Taj Mahal casino workers dreading insurance loss
ATLANTIC CITY, N.J. (AP) -- One worker had to move up a double mastectomy before her insurance runs out in a week. Another says he can no longer afford diabetes medicine for his young son, and a third may have to do without medication for frequent asthma attacks.
All three are longtime workers at Atlantic City's Taj Mahal casino, and in just over a week, the three will be without health insurance following a judge's termination of the union's contract with the bankrupt casino.
Patricia Mazur has been serving drinks to gamblers at the Taj Mahal since it opened in 1990. The 56-year-old already endured one bout with breast cancer, and it has returned. She needs to have both breasts removed and reconstructed, followed by chemotherapy.
"I'm scared to death," she said. "I've had it before, and I lost my mother to it. It's going to be a very rough road."
When U.S. Bankruptcy Court Judge Kevin Gross in Delaware granted a request last Friday by Trump Entertainment Resorts to cancel its contract with Local 54 of the Unite-HERE casino workers' union, Mazur begged every doctor she's seeing to accelerate her treatments and get the surgery in while she's covered.
She will have the operation on Monday -- four days before her coverage ends. Beyond that, Mazur has no idea what she'll do. She has researched options under the Affordable Care Act, but even the $2,000 stipend the company has offered toward the enrollment cost hasn't been much help. Charities have expressed sympathy, but so far not come through with meaningful help.
It took Mazur years to pay off the cost of her first go-round with cancer -- and that was with health insurance. Bills from her latest illness are already piling up on her kitchen table, several thousand dollars' worth.
"They're calling me every single day: `You need to set up a payment plan,"' she said. "I just can't deal with it right now. It's a full-time job just going to the doctors now. It's so time-consuming, and I don't have a lot of time now."
The canceled union contract will save Trump Entertainment $14.6 million a year. The company says it was a necessary part of a complicated plan to transfer ownership to billionaire investor Carl Icahn, who will pump $100 million into the Taj Mahal. But that investment is contingent on the union givebacks, and a long-shot plan to have the state contribute $175 million -- something New Jersey Senate president Steve Sweeney has ruled out.
"What we have here is a billionaire trying to nickel and dime people," said Ben Begleiter, a research analyst with the union. "But these are real people dealing with serious medical situations."
The company did not immediately respond to a request for comment.
Icahn has said his proposed investment would save 3,000 jobs.

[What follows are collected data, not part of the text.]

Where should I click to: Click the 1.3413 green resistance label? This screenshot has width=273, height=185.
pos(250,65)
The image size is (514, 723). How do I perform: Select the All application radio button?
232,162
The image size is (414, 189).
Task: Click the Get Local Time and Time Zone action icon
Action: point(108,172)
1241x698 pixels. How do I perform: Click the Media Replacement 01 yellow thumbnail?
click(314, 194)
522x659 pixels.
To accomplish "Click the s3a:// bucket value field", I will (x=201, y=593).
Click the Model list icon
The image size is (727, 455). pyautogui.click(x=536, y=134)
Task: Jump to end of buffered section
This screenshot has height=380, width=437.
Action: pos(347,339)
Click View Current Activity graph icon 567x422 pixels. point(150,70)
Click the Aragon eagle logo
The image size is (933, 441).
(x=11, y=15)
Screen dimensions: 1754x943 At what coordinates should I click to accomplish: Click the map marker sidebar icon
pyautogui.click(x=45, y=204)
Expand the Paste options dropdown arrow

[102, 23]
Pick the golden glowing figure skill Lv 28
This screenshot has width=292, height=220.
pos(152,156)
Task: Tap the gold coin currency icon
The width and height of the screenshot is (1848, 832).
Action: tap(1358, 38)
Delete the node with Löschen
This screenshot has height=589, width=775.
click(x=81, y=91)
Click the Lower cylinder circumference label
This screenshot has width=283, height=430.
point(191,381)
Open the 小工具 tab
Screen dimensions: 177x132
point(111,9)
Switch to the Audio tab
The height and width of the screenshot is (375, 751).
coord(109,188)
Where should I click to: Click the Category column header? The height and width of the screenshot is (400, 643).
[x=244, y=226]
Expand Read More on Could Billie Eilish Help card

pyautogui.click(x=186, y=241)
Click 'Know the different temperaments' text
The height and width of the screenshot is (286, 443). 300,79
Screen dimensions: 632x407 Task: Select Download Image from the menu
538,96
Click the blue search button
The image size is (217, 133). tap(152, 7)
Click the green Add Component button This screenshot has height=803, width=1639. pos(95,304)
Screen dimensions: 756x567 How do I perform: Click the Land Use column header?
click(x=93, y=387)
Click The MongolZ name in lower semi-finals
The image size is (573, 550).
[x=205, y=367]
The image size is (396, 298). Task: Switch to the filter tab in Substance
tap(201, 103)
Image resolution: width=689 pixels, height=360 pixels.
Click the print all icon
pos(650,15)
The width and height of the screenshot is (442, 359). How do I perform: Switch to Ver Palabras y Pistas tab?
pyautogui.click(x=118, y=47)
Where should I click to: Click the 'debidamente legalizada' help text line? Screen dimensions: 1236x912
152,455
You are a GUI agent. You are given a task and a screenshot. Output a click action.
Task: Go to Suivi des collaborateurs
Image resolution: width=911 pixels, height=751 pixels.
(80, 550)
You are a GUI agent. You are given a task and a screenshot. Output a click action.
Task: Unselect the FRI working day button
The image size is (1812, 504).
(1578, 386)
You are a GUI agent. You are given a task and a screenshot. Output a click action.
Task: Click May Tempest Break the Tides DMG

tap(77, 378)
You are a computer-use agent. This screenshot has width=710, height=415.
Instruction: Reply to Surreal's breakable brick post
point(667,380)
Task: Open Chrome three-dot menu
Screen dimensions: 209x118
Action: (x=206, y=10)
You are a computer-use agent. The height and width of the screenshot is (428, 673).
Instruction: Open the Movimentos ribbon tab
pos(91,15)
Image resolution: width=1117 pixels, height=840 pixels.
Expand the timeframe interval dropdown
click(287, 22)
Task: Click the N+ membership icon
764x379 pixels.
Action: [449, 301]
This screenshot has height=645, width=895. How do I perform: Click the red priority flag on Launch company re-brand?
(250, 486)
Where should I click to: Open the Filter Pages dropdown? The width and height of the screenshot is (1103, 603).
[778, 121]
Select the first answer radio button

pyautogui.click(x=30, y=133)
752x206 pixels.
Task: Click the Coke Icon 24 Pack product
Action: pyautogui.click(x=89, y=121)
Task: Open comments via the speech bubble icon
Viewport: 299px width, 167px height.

Trump Entertainment had threatened to close the Taj Mahal -- the last of the three Atlantic City casinos it once owned -- on Nov. 13. But now that it has the union concessions, the company says it will keep it open at least through the end of November.
Rafael Gonzalez has served refreshments to gamblers at a Taj Mahal players' club for nearly 20 years. His 9-year-old son has diabetes and needs costly testing supplies and medication that Gonzalez won't be able to afford.
"It's a tough situation, providing the things he needs to take care of his life," Gonzalez said. "Diabetes is an expensive disease."
He got a glimpse of the future once when his son's doctor didn't write a prescription for the testing supplies his son uses six to seven times a day; Gonzalez had to pay $100 out of pocket, something he cannot come close to affording on a regular basis with four other children to take care of.
Blanca Guzman, who shampoos carpets and cleans windows at the casino, used to get asthma medication and equipment for $5. Now she has to pay $58.99 a pop.
"It's going to be hard -- really, really hard," she said. "I can't afford to go to the doctor or buy medicine anymore."